Вышли из равелина, из крепости. Здесь теплее, чем среди каменных стен. Тускло, словно запотевший от дыхания клинок, поблескивает Нева. На другом берегу – Летний сад, Мраморный дворец, Зимний, Адмиралтейство вонзило шпиль в опаловое небо, бесконечные особняки с залитыми сизым светом барочными капителями и пилястрами. Мираж. Федор остановился на мгновенье и, обернувшись к ожидавшему его офицеру, сказал по-французски с улыбкой, означавшей, что речь идет об игре слов:
– Réve de Pierre. [43]
– Потрудитесь сесть в карету, – ответил тот, указывая на экипаж, в котором уже сидели двое вооруженных солдат.
Карета поехала по отполированной булыжной мостовой. Переехали мост через Малую Неву, проехали по Васильевскому острову, пересекли Неву через Дворцовый мост. Дышат теплым воздухом ночные гуляки – парочки сомнительного вида. Федору вспомнились его «Белые ночи», романтические свидания Настеньки и Мечтателя на берегу уснувшего канала. Бессонная чайка прорезала воздух. Справа на горизонте еще виден последний розовый мазок заката, а слева уже заалело рассветное небо. Зимний дворец с его четким, тяжелым ритмом ризалитов, подъездов и гигантских статуй вырастал на глазах. Карета въехала во внутренний двор.
– Будьте любезны следовать за мной, – обратился к заключенному офицер.

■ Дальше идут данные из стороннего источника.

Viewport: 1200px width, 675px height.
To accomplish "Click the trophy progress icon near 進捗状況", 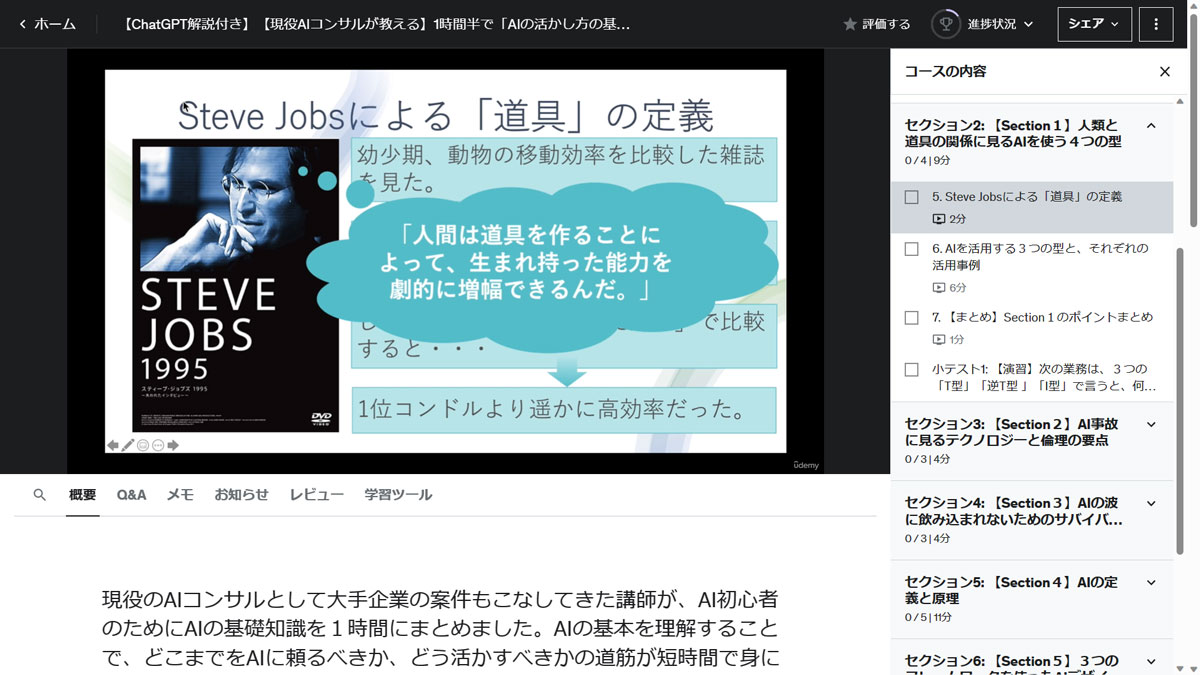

Он провел его по внутренним помещениям и лестницам дворца и подвел к какой-то двери. Осторожно постучав, он открыл ее, не дожидаясь ответа. Федор вошел. Дверь закрылась за ним.
Он очутился в комнате скромных размеров со сводчатым потолком и окнами, завешенными плотными шторами. Вся обстановка состояла из обычного письменного стола, обычных стульев, прямого, строгого дивана, двух маленьких столиков – круглого и квадратного, походной кровати, застеленной плащом, устроенного на европейский манер камина, нескольких семейных портретов, нескольких картин на военные темы, географических карт. В углу висела икона «Всех скорбящих радость», точно такая же, как у самого Федора, но только в золотом окладе с рубиновыми вставками, под ней на витых золотых цепях теплилась большая красная лампада.
Федор сделал шаг назад. Какое совпадение, вернее, какое неправдоподобное сходство! «Это знак!» – пронеслось у него в голове, и без того кружившейся с непривычки от избытка свежего воздуха. Сложив вместе средний, указательный и большой пальцы, символизирующие Святую Троицу, и прижав к ладони два остальных – знак двойственной природы Христа, он медленно, благоговейным жестом поднес руку сначала ко лбу, затем к сердцу, потом к правому и левому плечу – осенил себя крестным знамением, даже не взглянув на того, кто был перед ним. Он давно уже догадался.